Telegram channels have become a hotbed of threats. Remote Access Trojan (RAT) has recently joined the scene, spreading via Telegram channels.
FatalRAT, is being spread via Telegram articles and software download links. Administrators of the channels have access to send these messages. This type of malware is capable of acquiring persistence, resisting detection, gathering system information, and exfiltrating data, among other capabilities
Why does it matter?
- The RAT can either create a new service or alter an existing registry to ensure persistence.
- It steals private data using a C2 connection that is encrypted. External IP addresses, usernames, and other details are included in the information.
- Users’ personal information may be deleted from Firefox, Chrome and Edge browsers as well as QQBrowser, 360 Secure Browser, and SogouBrowser.
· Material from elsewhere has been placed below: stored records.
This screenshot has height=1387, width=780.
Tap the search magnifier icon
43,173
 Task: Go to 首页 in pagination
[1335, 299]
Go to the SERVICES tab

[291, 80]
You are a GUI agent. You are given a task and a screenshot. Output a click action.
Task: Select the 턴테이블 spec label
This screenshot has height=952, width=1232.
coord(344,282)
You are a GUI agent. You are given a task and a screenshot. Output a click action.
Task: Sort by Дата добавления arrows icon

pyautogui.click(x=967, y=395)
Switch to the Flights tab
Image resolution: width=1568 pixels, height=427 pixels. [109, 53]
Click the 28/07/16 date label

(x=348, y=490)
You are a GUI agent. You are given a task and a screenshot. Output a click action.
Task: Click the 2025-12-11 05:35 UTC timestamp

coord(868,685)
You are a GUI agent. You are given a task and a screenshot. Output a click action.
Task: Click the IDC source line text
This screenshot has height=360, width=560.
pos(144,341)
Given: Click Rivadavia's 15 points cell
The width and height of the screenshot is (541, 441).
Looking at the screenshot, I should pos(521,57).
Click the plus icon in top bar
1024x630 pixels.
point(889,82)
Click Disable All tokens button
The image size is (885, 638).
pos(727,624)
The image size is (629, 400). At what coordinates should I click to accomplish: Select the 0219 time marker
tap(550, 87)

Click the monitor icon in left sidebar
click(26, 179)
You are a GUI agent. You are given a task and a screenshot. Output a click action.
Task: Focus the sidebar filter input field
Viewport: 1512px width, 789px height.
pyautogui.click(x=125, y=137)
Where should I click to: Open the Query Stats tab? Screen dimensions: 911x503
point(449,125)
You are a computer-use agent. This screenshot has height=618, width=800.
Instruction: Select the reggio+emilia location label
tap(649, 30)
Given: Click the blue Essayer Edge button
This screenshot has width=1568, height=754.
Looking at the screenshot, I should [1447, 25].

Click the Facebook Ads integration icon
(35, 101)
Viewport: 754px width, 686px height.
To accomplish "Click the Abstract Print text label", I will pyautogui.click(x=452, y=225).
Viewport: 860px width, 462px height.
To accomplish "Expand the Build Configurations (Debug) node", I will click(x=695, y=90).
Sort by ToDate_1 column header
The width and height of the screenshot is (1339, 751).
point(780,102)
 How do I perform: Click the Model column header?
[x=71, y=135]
Why Telegram is vulnerable?
In addition to FatalRAT, XCSSET and Toxic Eye viruses have recently exploited Telegram. The fact that Telegram is a genuine and dependable app that is not banned by network management tools or antivirus software is the major reason why hackers use it. A phone number is all that is required for registration, allowing threat actors to remain anonymous.
Obfuscation, antivirus evasion and anti-sandbox evasion, and encrypted communications are just a few of the harmful features of this new FatalRAT that make it a major danger. As a result of this, experts believe that this trojan and its many samples will continue to spread in the future. As a result, it is important to practice good cybersecurity.